Print, word for word, the line containing "Screen dimensions: 925x528" and all lines beneath it to the end of the entries below. Pictures do not belong in the copy.

----- SOURCE RECORDS -----

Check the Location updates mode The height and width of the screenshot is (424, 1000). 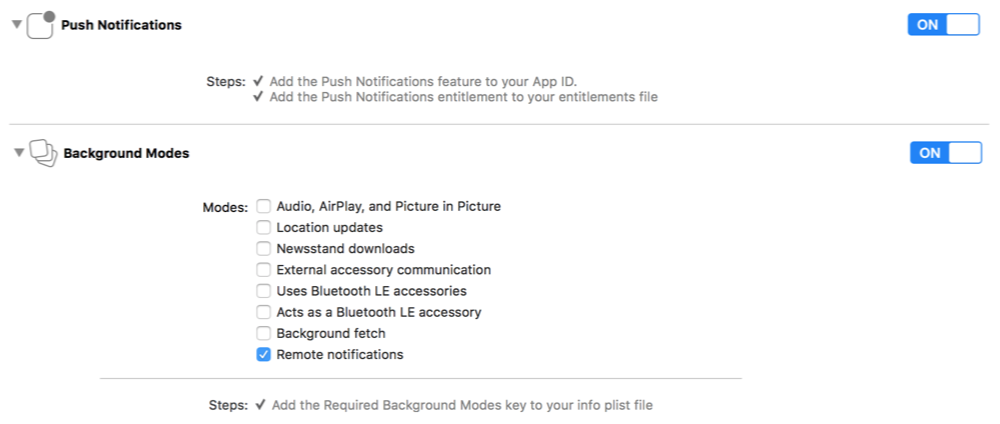click(264, 228)
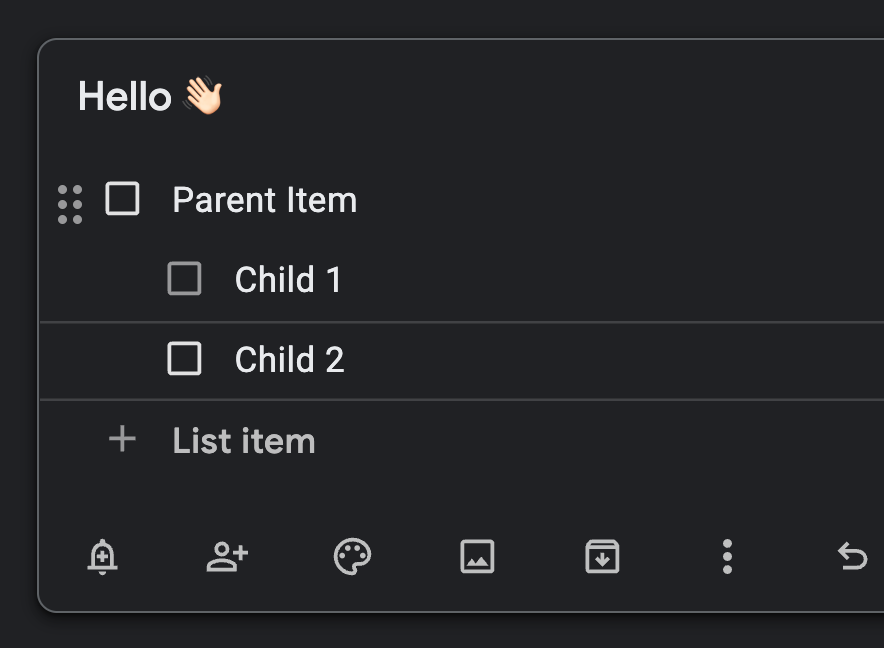Click the Parent Item text
The width and height of the screenshot is (884, 648).
click(264, 200)
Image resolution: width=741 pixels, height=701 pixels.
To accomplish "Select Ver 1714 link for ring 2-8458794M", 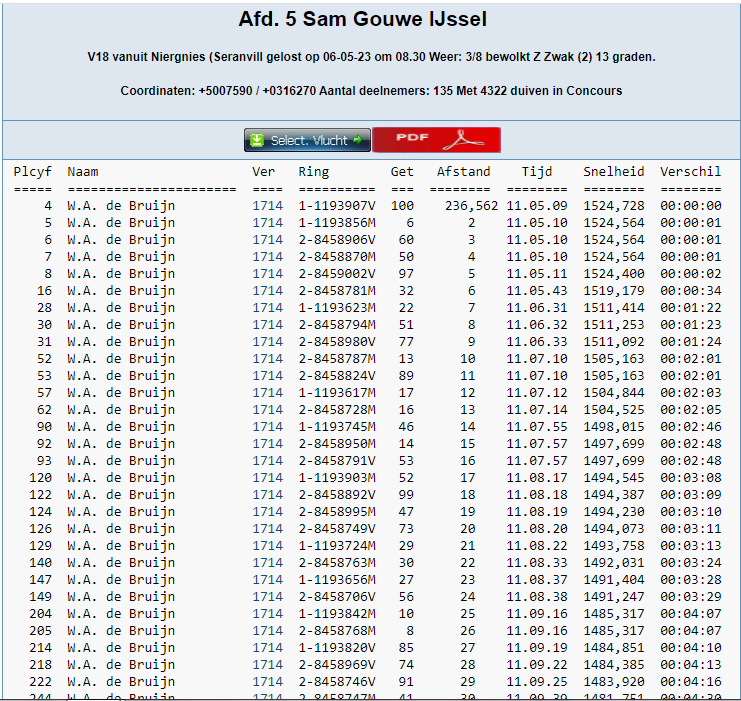I will (267, 325).
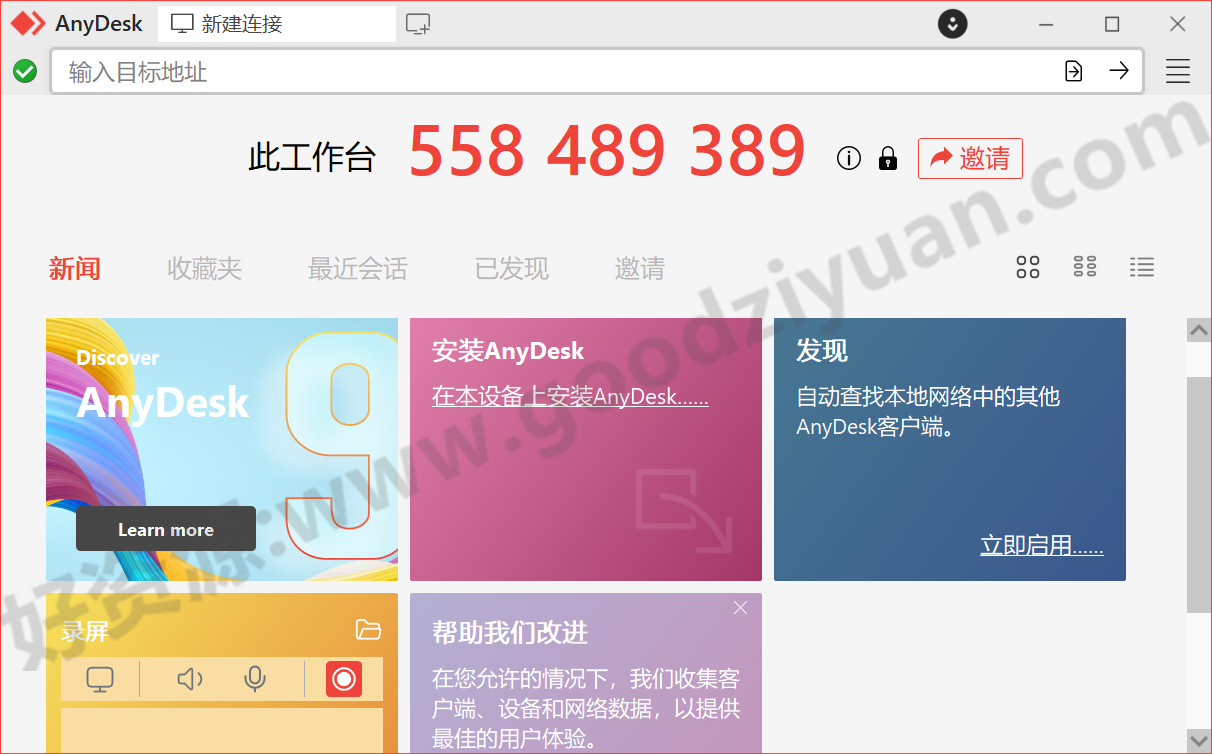1212x754 pixels.
Task: Open the hamburger main menu
Action: pyautogui.click(x=1177, y=71)
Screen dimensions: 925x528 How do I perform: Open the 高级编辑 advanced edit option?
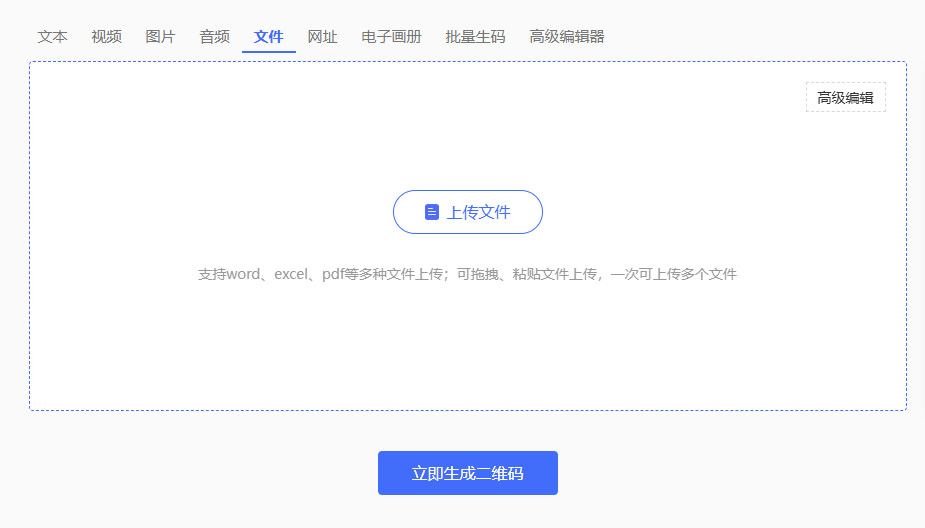[845, 97]
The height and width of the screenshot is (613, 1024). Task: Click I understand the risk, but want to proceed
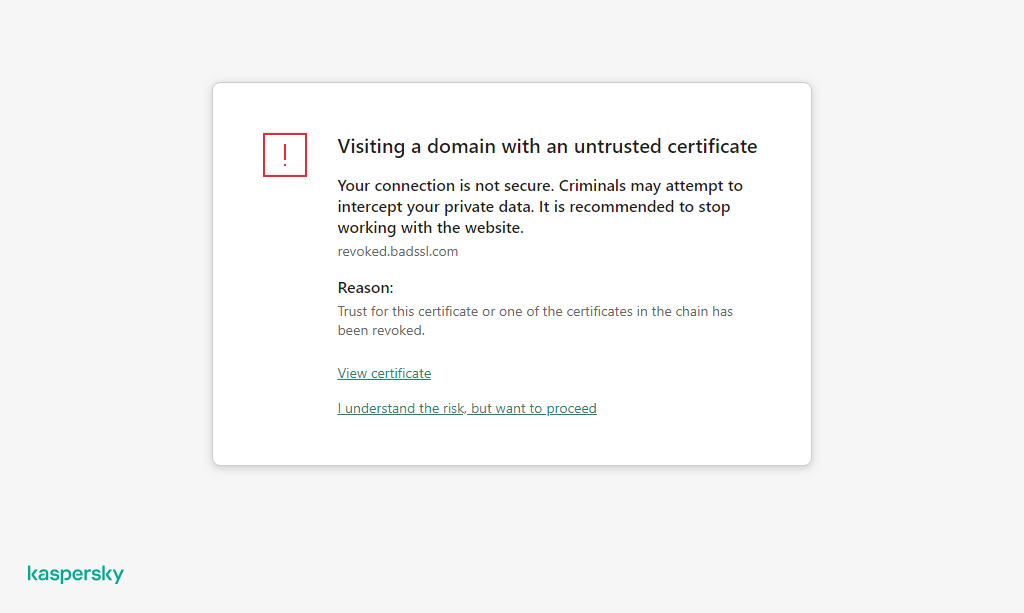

-----

SOLUTION TO THIS TASK:
Screen dimensions: 925x528 How do I perform: Open the 高级编辑 advanced edit option?
[845, 97]
The height and width of the screenshot is (613, 1024). Task: Click I understand the risk, but want to proceed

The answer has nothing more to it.